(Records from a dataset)
== == ==
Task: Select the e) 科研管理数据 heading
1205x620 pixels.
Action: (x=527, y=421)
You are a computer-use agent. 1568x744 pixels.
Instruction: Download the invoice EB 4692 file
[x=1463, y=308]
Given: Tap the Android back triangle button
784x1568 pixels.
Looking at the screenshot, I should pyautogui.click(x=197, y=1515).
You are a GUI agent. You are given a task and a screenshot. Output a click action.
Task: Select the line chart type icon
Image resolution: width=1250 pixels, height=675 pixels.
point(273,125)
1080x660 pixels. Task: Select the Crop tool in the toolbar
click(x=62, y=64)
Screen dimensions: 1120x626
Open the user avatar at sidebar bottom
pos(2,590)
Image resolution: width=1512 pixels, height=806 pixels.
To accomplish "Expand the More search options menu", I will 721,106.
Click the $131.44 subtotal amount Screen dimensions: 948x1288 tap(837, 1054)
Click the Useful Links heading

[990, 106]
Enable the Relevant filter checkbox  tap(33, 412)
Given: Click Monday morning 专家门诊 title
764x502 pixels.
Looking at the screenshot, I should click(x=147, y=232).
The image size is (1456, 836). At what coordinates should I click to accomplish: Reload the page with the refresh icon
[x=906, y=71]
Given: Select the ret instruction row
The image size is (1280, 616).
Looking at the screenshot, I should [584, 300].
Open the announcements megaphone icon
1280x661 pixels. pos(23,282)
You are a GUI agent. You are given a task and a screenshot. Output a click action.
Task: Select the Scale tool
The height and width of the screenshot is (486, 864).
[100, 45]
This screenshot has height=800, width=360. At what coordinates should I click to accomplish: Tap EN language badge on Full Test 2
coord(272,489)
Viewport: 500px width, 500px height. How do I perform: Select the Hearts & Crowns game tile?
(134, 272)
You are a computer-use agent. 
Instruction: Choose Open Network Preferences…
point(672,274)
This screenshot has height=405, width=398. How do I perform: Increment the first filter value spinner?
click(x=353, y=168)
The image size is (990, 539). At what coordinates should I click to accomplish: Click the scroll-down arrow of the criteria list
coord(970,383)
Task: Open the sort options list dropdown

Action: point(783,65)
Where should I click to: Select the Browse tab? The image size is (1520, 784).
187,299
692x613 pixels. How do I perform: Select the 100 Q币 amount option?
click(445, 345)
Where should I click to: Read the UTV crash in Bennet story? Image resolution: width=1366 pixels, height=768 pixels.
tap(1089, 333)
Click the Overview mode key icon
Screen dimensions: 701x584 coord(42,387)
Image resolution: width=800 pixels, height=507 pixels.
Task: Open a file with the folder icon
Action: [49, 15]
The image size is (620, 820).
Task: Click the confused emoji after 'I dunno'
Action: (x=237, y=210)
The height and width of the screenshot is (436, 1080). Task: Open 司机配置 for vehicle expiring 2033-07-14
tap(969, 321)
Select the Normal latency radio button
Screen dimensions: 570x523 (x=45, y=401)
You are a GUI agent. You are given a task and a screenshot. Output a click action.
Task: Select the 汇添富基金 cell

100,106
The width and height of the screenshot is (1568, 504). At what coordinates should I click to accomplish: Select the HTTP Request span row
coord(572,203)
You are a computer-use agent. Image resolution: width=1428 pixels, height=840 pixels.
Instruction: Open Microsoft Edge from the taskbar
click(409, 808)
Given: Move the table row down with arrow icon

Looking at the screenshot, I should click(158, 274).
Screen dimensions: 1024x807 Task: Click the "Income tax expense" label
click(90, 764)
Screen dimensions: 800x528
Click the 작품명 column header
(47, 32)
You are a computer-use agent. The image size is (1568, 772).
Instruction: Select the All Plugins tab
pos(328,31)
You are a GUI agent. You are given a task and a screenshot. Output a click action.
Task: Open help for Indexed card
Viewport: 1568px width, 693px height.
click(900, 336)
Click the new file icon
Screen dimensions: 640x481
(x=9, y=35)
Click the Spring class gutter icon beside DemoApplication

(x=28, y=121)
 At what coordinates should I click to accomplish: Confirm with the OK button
== == ==
WHAT YOU SHOULD DO: What lines in the records contain the word "computer"? Return each one.

RESPONSE AREA:
You are a computer-use agent. 1568x744 pixels.
You are a computer-use agent. 
You are a computer-use agent. Image resolution: width=1428 pixels, height=840 pixels.
You are a computer-use agent. The image size is (1568, 772).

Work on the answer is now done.